Directions for this task: Please write out every line of the listing without alteration, but omit the images.

Data section:
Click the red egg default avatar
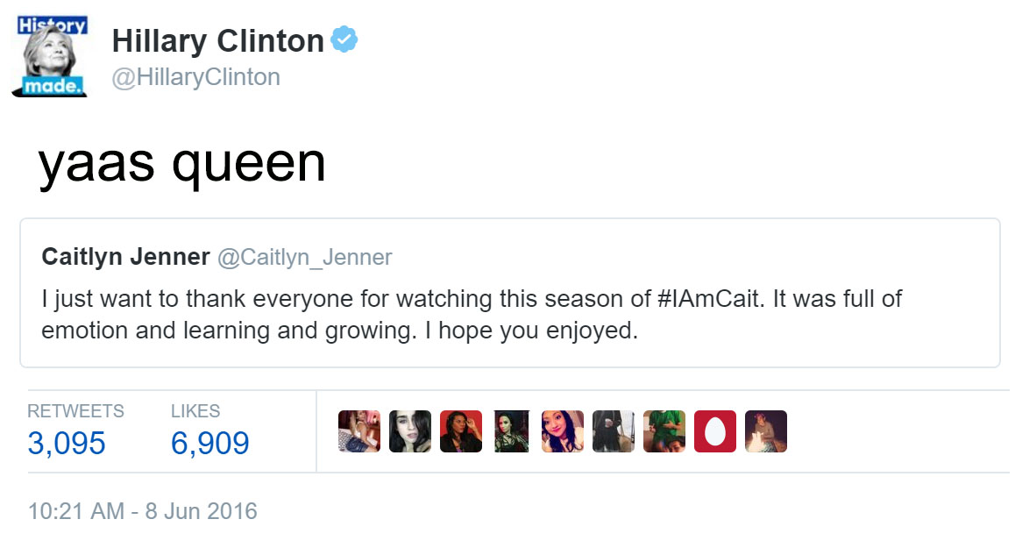The image size is (1015, 555). 715,431
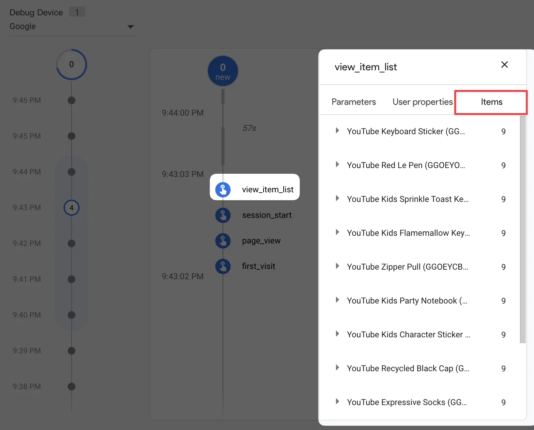
Task: Select the Items tab
Action: click(x=491, y=102)
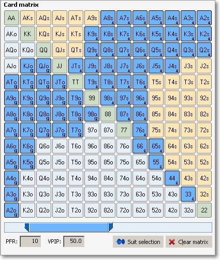Image resolution: width=220 pixels, height=260 pixels.
Task: Click the VPIP value field
Action: (x=74, y=241)
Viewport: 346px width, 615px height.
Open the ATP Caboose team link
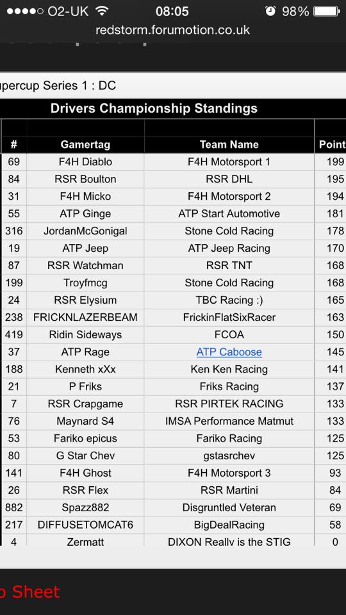pyautogui.click(x=229, y=352)
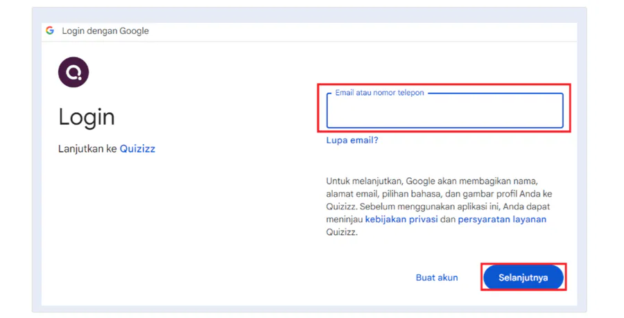The width and height of the screenshot is (624, 318).
Task: Open the "persyaratan layanan" link
Action: 502,220
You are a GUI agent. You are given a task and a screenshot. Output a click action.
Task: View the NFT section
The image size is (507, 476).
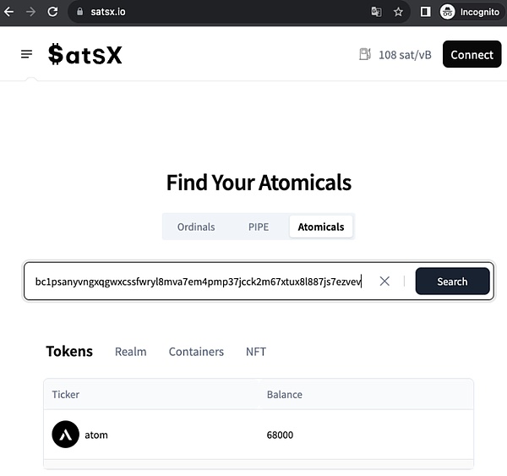click(256, 352)
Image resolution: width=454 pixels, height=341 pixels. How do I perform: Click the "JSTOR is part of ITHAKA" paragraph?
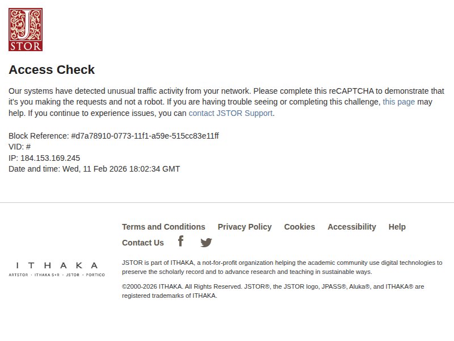tap(281, 267)
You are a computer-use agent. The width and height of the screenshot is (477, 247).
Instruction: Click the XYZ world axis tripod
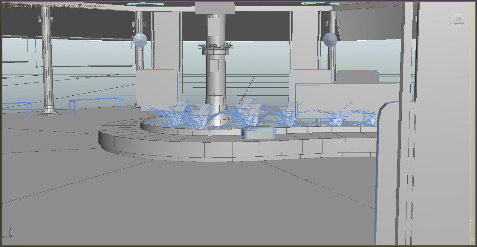(x=9, y=234)
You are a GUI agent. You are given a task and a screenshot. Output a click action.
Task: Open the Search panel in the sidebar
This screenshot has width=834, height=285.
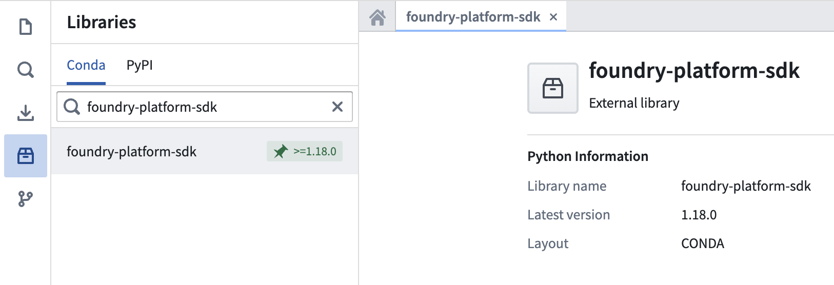pyautogui.click(x=25, y=69)
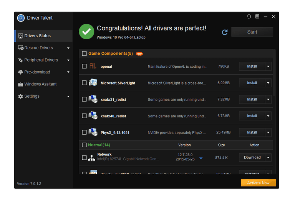Image resolution: width=295 pixels, height=197 pixels.
Task: Check the openal checkbox
Action: (85, 67)
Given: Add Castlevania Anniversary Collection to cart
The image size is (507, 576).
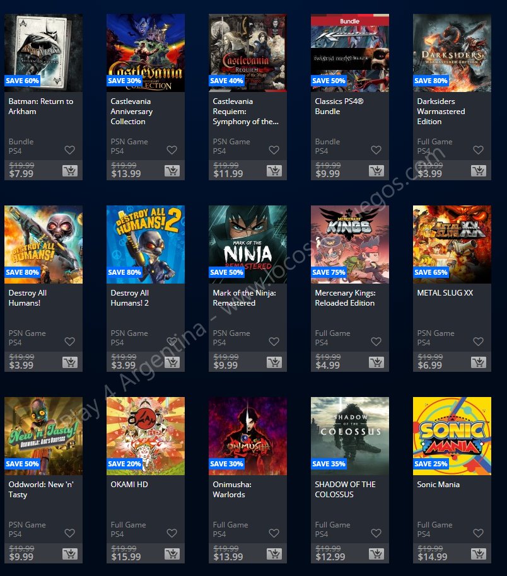Looking at the screenshot, I should click(172, 170).
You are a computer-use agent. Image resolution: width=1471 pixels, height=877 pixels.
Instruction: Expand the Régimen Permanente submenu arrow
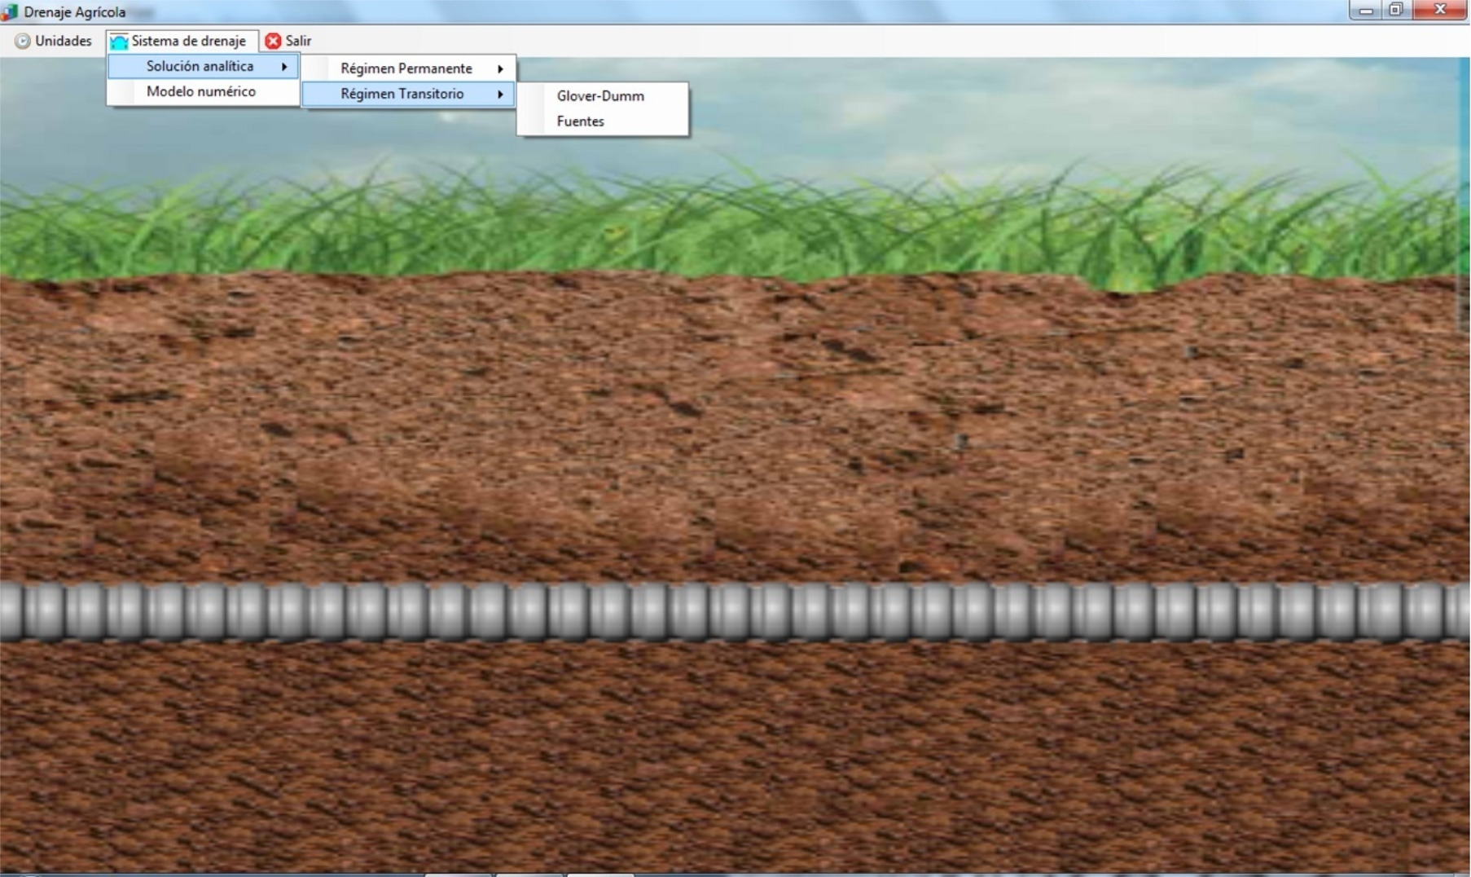pos(500,69)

Output:
Click the red egg default avatar
The image size is (1015, 555). 715,431
Task: Select the Items tab
Action: click(x=491, y=102)
Image resolution: width=220 pixels, height=260 pixels.
Task: Click the VPIP value field
Action: (x=74, y=241)
Viewport: 346px width, 615px height.
Open the ATP Caboose team link
pyautogui.click(x=229, y=352)
The width and height of the screenshot is (624, 318).
Task: Open the "persyaratan layanan" link
Action: 502,220
You are a GUI agent. You are given a task and a screenshot. Output a click action.
Task: View the NFT section
The image size is (507, 476).
click(256, 352)
Image resolution: width=454 pixels, height=341 pixels. How do I perform: Click the "JSTOR is part of ITHAKA" paragraph?
tap(281, 267)
You are a computer-use agent. The width and height of the screenshot is (477, 247).
Instruction: Click the XYZ world axis tripod
(x=9, y=234)
You are a GUI agent. You are given a task and a screenshot. Output a click action.
Task: Open the Search panel in the sidebar
This screenshot has width=834, height=285.
pyautogui.click(x=25, y=69)
Image resolution: width=295 pixels, height=197 pixels.
Task: Check the openal checkbox
Action: (85, 67)
Given: Add Castlevania Anniversary Collection to cart
The image size is (507, 576).
Looking at the screenshot, I should click(172, 170).
You are a computer-use agent. Image resolution: width=1471 pixels, height=877 pixels.
Instruction: Expand the Régimen Permanente submenu arrow
pos(500,69)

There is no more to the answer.